Some of the lines below need repeating. Reproduce exactly those between the lines holding "Click the Micro Focus logo in the banner" and "Given: Open the image", inclusive.

------------

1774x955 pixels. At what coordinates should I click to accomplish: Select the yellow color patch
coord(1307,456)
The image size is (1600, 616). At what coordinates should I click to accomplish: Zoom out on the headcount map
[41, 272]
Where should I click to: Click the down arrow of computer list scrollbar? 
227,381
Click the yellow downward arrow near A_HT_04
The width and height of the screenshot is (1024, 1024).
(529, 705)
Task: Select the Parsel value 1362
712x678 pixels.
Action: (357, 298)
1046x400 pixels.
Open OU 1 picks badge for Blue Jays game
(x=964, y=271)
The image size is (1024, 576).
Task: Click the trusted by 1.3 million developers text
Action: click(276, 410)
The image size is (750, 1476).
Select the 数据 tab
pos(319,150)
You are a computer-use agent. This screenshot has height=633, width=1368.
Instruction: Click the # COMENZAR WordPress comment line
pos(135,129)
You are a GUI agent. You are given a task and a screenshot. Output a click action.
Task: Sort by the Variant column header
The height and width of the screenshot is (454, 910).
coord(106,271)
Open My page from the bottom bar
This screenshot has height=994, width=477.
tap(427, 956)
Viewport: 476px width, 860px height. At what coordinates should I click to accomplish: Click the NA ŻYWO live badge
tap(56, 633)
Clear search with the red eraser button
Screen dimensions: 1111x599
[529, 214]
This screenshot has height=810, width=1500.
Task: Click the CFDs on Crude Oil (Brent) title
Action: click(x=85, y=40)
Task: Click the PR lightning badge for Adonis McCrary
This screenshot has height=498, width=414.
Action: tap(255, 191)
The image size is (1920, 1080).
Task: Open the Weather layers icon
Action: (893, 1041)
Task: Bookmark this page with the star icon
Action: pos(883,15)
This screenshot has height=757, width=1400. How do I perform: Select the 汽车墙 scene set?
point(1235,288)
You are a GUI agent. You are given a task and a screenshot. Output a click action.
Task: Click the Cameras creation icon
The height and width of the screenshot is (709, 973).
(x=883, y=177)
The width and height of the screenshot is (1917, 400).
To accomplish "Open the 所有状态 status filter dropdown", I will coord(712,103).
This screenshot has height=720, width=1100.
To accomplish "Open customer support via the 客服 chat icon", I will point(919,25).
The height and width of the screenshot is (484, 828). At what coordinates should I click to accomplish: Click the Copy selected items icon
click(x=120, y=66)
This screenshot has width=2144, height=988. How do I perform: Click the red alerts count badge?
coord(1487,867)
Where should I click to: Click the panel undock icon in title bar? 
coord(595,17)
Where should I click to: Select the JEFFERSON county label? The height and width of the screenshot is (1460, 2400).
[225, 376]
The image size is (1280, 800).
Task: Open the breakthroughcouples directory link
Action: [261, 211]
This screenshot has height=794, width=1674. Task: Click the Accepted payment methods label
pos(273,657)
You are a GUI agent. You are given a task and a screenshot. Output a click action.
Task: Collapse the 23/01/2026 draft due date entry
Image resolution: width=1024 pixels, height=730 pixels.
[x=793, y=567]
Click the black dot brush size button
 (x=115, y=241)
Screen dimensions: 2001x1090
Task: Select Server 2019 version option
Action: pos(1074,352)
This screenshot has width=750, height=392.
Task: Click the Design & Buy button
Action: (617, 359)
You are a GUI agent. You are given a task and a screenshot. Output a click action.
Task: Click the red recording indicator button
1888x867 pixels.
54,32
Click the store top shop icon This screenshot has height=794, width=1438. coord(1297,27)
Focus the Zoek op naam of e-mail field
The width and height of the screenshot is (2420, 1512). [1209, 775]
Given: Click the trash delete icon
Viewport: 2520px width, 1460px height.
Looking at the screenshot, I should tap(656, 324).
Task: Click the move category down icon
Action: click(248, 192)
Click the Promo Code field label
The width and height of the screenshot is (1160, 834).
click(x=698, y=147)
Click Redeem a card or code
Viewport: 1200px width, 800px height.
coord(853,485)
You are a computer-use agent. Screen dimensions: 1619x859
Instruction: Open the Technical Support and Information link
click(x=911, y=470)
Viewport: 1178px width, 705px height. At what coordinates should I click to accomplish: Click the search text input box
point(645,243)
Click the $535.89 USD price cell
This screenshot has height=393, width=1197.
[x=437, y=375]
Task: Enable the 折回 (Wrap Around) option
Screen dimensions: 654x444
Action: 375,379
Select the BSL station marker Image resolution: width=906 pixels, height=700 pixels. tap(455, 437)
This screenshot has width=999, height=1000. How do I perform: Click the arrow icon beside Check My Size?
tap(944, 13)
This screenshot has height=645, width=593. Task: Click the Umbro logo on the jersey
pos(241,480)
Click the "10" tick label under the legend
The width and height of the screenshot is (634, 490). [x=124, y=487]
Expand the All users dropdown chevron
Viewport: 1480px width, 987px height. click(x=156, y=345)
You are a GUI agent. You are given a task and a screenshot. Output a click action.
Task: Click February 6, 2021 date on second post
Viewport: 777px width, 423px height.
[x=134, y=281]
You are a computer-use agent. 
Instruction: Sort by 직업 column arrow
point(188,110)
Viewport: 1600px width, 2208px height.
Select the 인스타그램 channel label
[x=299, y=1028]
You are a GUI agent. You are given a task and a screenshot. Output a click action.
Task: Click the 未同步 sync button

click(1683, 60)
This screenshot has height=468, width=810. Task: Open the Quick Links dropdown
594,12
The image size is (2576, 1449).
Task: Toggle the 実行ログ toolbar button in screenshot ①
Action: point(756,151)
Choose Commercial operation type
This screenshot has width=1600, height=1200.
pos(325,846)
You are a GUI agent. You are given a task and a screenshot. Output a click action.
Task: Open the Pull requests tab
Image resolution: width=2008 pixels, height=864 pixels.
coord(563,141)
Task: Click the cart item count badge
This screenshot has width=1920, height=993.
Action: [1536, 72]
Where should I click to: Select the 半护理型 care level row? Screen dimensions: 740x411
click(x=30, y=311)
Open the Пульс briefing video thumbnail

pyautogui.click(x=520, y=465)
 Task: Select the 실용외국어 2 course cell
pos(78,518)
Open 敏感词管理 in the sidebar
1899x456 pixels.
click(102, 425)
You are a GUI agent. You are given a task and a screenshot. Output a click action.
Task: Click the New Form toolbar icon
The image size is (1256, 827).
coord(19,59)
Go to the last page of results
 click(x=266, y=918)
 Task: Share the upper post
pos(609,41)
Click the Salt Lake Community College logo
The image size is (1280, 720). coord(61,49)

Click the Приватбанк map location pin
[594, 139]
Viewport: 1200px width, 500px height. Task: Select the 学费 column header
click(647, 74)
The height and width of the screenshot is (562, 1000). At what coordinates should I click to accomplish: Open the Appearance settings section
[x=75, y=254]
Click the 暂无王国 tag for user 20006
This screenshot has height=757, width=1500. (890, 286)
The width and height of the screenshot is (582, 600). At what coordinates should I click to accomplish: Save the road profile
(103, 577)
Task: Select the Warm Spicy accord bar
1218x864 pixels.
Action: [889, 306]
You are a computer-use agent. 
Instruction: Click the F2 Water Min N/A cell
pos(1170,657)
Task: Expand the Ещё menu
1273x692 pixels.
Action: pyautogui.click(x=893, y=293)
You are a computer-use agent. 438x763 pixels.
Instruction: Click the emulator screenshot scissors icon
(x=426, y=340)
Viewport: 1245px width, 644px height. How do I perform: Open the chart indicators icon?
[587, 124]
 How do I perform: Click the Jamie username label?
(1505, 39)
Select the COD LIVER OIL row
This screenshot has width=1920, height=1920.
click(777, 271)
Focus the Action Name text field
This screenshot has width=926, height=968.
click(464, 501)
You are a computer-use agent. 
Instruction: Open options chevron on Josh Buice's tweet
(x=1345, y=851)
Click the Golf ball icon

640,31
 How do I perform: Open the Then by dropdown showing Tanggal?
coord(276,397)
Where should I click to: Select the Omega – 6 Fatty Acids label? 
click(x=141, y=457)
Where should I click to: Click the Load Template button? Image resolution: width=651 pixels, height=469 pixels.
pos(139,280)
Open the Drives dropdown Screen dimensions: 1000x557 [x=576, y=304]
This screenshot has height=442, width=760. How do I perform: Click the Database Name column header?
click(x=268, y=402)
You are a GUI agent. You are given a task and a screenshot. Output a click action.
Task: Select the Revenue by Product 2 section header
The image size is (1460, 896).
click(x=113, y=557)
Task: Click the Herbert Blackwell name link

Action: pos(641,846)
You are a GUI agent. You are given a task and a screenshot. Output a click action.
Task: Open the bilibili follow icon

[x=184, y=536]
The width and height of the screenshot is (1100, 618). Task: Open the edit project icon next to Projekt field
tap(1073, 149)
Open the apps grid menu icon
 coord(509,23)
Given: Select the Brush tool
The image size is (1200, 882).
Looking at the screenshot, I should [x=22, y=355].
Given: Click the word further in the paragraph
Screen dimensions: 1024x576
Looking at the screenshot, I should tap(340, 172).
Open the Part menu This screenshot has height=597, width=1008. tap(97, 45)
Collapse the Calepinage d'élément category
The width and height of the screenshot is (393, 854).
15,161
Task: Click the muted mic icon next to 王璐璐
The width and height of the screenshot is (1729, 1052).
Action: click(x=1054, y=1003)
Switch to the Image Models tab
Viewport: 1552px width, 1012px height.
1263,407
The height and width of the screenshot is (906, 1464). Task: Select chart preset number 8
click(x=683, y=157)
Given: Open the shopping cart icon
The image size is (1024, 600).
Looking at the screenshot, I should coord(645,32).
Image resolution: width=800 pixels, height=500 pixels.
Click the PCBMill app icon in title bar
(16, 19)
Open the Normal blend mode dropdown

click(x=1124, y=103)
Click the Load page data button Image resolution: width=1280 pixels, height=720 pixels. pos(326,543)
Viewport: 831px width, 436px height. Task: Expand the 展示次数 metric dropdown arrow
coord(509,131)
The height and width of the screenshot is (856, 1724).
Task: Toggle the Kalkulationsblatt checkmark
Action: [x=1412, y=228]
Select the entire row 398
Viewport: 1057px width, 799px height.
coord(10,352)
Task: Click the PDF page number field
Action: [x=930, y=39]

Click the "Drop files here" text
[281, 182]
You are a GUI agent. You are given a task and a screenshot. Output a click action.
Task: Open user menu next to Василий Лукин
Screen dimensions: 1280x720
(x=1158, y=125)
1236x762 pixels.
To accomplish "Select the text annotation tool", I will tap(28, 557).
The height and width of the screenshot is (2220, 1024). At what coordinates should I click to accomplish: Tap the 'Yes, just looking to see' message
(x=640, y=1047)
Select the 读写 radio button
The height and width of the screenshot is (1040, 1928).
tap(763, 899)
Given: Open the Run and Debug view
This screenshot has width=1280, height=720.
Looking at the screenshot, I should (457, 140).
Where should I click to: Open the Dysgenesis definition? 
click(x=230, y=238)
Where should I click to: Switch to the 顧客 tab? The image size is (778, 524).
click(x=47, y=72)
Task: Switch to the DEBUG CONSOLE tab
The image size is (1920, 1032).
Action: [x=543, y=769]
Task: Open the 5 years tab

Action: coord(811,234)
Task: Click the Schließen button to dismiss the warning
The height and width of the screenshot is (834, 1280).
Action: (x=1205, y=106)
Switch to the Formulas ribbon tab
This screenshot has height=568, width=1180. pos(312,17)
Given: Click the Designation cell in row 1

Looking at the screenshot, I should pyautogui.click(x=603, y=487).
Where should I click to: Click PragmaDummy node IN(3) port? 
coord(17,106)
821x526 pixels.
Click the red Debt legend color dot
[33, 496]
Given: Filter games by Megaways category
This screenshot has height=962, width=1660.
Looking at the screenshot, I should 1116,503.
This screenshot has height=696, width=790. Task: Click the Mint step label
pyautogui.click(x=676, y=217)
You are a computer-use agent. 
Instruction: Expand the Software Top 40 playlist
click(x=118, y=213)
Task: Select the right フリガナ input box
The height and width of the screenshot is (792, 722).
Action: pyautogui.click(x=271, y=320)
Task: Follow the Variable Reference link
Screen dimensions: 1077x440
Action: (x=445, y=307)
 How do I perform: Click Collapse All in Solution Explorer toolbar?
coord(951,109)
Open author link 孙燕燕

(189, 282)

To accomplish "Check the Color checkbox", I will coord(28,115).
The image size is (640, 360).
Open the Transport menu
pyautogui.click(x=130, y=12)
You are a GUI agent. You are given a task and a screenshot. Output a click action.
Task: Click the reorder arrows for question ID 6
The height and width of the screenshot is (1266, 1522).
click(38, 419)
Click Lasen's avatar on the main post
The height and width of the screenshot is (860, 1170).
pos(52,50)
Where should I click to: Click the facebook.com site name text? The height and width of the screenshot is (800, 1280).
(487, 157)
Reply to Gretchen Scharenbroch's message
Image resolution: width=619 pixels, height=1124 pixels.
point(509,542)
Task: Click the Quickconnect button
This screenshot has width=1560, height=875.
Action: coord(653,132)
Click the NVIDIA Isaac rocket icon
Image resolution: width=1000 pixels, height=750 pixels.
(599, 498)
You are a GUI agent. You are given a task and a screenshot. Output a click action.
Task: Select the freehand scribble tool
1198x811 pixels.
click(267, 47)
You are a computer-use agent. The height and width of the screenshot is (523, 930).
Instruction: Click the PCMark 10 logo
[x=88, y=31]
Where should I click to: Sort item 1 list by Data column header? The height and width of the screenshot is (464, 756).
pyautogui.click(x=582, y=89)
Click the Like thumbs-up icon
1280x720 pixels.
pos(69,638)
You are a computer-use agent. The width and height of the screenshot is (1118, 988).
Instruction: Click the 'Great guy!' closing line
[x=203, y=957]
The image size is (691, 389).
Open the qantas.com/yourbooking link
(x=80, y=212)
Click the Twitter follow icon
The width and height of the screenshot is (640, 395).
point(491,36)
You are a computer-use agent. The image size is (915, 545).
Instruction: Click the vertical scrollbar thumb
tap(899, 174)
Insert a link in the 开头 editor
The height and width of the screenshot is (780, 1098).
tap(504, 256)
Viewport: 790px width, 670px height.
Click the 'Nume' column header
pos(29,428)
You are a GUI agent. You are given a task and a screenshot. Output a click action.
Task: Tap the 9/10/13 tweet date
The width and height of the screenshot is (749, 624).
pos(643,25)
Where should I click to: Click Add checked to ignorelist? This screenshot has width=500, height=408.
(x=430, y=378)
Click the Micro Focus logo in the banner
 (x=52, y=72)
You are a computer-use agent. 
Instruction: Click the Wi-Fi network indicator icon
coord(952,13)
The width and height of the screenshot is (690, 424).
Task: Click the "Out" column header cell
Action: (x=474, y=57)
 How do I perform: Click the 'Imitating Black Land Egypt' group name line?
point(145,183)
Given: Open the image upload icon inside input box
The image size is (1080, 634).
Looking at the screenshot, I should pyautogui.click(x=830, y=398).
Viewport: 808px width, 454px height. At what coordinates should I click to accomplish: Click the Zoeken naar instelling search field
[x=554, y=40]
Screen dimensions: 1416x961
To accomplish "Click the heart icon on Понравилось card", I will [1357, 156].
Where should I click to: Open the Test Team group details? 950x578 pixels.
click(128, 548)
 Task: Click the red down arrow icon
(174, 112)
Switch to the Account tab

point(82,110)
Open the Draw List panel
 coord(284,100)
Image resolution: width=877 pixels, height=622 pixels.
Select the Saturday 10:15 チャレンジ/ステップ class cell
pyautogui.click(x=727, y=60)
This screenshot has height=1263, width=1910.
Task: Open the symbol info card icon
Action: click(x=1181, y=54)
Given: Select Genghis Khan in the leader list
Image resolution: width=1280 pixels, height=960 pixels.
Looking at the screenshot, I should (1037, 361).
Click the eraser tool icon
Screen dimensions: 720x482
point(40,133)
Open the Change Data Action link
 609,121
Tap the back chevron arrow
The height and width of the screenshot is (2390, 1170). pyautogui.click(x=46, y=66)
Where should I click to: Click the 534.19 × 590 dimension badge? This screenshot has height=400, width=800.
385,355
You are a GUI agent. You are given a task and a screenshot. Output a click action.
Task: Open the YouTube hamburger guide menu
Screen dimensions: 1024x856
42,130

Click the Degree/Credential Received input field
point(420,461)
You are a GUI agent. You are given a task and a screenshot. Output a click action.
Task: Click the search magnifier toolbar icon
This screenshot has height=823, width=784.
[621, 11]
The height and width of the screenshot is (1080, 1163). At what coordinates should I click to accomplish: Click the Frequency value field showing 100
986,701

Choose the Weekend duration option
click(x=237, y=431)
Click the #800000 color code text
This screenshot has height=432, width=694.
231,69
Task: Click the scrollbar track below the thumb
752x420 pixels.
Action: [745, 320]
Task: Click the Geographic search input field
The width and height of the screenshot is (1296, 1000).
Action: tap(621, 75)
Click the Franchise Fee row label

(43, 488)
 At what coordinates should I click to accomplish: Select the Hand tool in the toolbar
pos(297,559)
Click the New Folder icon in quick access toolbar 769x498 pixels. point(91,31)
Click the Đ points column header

------------

- EXERCISE SOLUTION
Click the Micro Focus logo in the banner
 (x=52, y=72)
You are a computer-use agent. 
Instruction: Click the Wi-Fi network indicator icon
coord(952,13)
The width and height of the screenshot is (690, 424).
Task: Click the "Out" column header cell
Action: (x=474, y=57)
 How do I perform: Click the 'Imitating Black Land Egypt' group name line?
point(145,183)
Given: Open the image upload icon inside input box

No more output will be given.